[Lines for locating described items]
-.-.-

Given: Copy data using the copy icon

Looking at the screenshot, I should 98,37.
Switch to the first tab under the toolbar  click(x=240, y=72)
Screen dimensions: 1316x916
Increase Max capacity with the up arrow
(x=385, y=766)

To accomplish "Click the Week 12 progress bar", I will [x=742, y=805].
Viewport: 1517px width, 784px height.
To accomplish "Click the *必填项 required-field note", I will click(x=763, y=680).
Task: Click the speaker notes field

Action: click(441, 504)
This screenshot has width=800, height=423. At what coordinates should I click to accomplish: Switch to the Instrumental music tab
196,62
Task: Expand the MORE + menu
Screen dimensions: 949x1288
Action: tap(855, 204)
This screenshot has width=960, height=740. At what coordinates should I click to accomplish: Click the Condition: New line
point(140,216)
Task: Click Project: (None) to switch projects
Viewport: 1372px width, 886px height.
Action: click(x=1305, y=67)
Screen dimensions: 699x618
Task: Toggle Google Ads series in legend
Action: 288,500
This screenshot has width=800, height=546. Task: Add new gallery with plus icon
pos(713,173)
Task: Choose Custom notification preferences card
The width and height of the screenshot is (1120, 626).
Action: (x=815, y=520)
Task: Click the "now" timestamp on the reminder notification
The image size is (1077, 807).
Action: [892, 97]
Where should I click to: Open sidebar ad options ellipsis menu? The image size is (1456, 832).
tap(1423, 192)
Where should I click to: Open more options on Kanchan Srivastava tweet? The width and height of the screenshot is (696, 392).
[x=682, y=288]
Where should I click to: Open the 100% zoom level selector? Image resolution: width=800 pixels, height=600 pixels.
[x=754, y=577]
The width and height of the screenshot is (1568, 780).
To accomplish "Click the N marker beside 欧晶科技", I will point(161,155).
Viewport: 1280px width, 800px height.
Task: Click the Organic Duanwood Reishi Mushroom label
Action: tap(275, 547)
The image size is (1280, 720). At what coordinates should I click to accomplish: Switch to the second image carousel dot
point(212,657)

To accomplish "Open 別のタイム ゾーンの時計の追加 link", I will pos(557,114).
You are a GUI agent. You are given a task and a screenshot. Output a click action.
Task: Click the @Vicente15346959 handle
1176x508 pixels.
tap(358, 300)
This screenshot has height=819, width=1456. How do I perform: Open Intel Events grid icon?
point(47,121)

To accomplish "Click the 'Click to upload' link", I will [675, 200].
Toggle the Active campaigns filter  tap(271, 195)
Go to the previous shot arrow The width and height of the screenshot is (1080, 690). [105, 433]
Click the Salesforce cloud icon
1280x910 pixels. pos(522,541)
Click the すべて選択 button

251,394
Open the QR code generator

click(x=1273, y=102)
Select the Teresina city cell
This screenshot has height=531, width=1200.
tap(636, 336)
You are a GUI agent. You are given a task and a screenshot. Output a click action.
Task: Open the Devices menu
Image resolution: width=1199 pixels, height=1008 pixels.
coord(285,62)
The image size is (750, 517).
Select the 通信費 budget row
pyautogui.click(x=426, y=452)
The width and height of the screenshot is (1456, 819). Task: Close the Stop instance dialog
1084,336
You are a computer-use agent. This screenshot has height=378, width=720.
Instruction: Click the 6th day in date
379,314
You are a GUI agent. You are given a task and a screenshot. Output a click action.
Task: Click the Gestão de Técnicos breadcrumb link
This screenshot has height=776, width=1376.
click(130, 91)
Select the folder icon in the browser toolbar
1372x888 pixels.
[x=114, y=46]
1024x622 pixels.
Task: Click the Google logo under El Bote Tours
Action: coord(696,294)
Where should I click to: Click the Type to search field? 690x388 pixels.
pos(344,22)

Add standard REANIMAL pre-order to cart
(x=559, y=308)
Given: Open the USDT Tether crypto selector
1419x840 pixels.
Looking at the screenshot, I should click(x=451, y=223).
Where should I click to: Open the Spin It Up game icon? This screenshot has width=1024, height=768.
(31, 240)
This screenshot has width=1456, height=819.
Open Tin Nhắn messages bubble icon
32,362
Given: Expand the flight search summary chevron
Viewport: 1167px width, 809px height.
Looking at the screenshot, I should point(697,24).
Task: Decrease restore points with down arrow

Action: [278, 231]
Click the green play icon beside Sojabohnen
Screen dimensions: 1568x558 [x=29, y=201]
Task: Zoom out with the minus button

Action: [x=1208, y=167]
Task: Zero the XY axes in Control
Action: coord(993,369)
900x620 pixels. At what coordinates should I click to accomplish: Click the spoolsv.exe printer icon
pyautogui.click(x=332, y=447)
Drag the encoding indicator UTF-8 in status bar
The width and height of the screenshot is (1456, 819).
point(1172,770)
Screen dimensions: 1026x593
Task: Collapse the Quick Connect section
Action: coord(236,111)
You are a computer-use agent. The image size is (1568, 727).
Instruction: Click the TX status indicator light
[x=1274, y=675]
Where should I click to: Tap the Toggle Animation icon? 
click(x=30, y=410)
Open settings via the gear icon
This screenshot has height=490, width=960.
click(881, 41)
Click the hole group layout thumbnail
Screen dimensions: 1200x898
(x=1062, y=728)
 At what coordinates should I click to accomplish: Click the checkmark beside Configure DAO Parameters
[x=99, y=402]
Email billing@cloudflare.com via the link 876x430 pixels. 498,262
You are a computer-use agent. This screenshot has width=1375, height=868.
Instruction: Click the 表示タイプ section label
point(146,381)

-.-.-

GIVEN EXERCISE:
Please copy the lines above verbatim, starting at the line that contains "This screenshot has width=800, height=423." and ending at the line that contains "point(140,216)".

ANSWER FOR THIS EXERCISE:
This screenshot has width=800, height=423. At what coordinates should I click to accomplish: Switch to the Instrumental music tab
196,62
Task: Expand the MORE + menu
Screen dimensions: 949x1288
Action: tap(855, 204)
This screenshot has width=960, height=740. At what coordinates should I click to accomplish: Click the Condition: New line
point(140,216)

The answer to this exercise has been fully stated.